Most recently, he helped a young scientist get into Harvard University. She wrote him a thank you email recently, which read: “I want to thank you for everything that you have done for me. Writing the acknowledgments section of my dissertation, I found that you were the most fundamental source of support in my academic career. You helped me take the first step to join a graduate program.”

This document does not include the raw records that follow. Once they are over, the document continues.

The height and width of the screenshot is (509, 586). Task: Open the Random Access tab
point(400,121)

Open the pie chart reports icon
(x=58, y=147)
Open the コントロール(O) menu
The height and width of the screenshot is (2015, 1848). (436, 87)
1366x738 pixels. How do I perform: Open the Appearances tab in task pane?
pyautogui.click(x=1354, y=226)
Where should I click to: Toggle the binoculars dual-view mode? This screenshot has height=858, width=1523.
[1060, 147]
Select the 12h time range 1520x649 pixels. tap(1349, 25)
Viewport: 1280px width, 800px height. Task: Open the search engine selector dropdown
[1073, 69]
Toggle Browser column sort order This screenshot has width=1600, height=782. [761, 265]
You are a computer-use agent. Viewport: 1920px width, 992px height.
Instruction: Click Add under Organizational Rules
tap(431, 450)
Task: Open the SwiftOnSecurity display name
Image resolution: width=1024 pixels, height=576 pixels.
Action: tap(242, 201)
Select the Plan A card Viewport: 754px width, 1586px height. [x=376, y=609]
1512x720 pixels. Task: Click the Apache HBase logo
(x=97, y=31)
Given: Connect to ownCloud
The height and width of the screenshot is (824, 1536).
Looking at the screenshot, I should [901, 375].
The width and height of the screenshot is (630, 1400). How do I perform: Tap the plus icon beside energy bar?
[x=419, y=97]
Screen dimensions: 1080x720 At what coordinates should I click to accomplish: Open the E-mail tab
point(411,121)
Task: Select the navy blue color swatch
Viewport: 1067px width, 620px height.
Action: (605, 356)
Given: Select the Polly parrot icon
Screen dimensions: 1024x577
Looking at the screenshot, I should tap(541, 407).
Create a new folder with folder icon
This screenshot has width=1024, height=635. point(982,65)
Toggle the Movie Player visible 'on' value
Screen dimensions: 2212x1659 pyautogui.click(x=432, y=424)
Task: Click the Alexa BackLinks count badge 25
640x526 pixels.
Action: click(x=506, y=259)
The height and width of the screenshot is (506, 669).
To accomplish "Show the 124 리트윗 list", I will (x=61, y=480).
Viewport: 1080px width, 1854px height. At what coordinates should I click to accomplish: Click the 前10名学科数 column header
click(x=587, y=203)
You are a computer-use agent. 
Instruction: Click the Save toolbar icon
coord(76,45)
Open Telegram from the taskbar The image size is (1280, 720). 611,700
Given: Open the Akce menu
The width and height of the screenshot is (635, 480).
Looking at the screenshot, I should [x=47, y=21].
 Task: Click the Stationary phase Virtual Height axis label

A diverse scientific workforce is essential if we seek to address the technological challenges we face in the world.
To Velez, making STEM dreams come true is something the group is fighting for. “Our aim at alliance is to help promising juniors apply to grad school,” he said. “We work with graduate mentors from across the country, so they have opportunities to network with folks at grad programs.”
At SACNAS, one of its members, mentor Dr. Mary Jo Ondrechen, a chemistry and biology professor at Northeastern University, a member of the Mohawk Nation, was awarded the National Science Foundation grant to study the Novel Coronavirus.
SACNAS’ Past President Dr. Sonia I. Zárate, is thrilled about this kind of progress. “We thank the National Science Foundation for recognizing that a diverse scientific workforce is essential if we are to address the scientific challenges we face as a nation,” said Zárate. “We believe that funding should be reflective of the diverse needs of our country.”